» INSTRUCTION A: In the educator wellness text, which three states address educator wellness more fully?
» INSTRUCTION B: Write the next portion of the educator wellness text, picking up after its final sentence.

» DOCUMENT:
#####

Alexandria, VA — Healthy educators are more productive, less likely to be absent, and better equipped to support student development when they themselves are mentally, physically, socially, and emotionally well. By creating opportunities and infrastructure for employee wellness programs, state boards of education and other policymakers can foster the physical and emotional well-being of teachers and school leaders.

A new policy update from NASBE that draws on its State Policy Database on School Health shows that 12 states have policies to address at least one of the ten aspects of employee wellness outlined in the Whole School, Whole Community, Whole Child framework. Three of these states—Mississippi, Rhode Island, and Nevada—address educator wellness more fully.

Mississippi offers a comprehensive wellness program for all state employees who participate in the school employee health insurance plan. The state’s school accountability standards and the Mississippi Healthy Students Act further require that each local school board establish a local school wellness policy consistent with regulations adopted by the state board.

#####

» GIVEN DATA:
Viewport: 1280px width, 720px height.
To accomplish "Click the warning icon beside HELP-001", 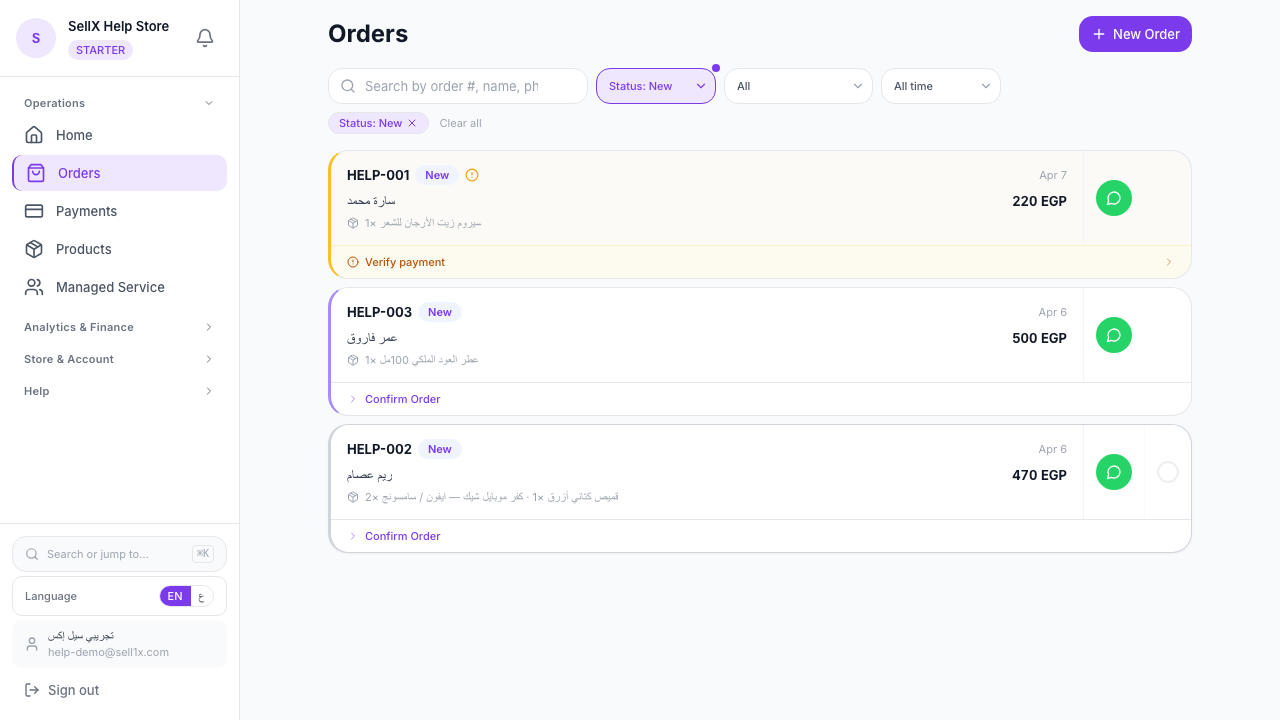I will coord(472,175).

#####

» RIGHT ANSWER A: Mississippi, Rhode Island, and Nevada.

» RIGHT ANSWER B:
Rhode Island policy requires school districts to have staff wellness programs that include substance abuse prevention, health assessments, and physical activity opportunities. The state board further requires a school committee to be responsible for the care, control, and management of student and employee health and wellness. The state also includes teacher chronic absenteeism as an indicator of school success in its plan to implement the Every Student Succeeds Act (ESSA).

Nevada’s Division of Public and Behavioral Health has created a wellness toolkit to help implement staff wellness programs, which offer tobacco cessation, tobacco-free and breastfeeding-friendly environments, healthy food choices, and physical activity opportunities in public buildings, including schools. The Nevada State Board of Education has also prioritized their policymaking efforts around systems that “promote healthy staff and students.”

NASBE’s analysis offers several actions state boards can take to promote school employees’ well-being, including leveraging ESSA funds for wellness program implementation, encouraging partnerships between education and health agencies and other stakeholders to address employee wellness in more integrated, efficient ways, and issuing nonregulatory guidance and other resources to support districts as they build wellness programs.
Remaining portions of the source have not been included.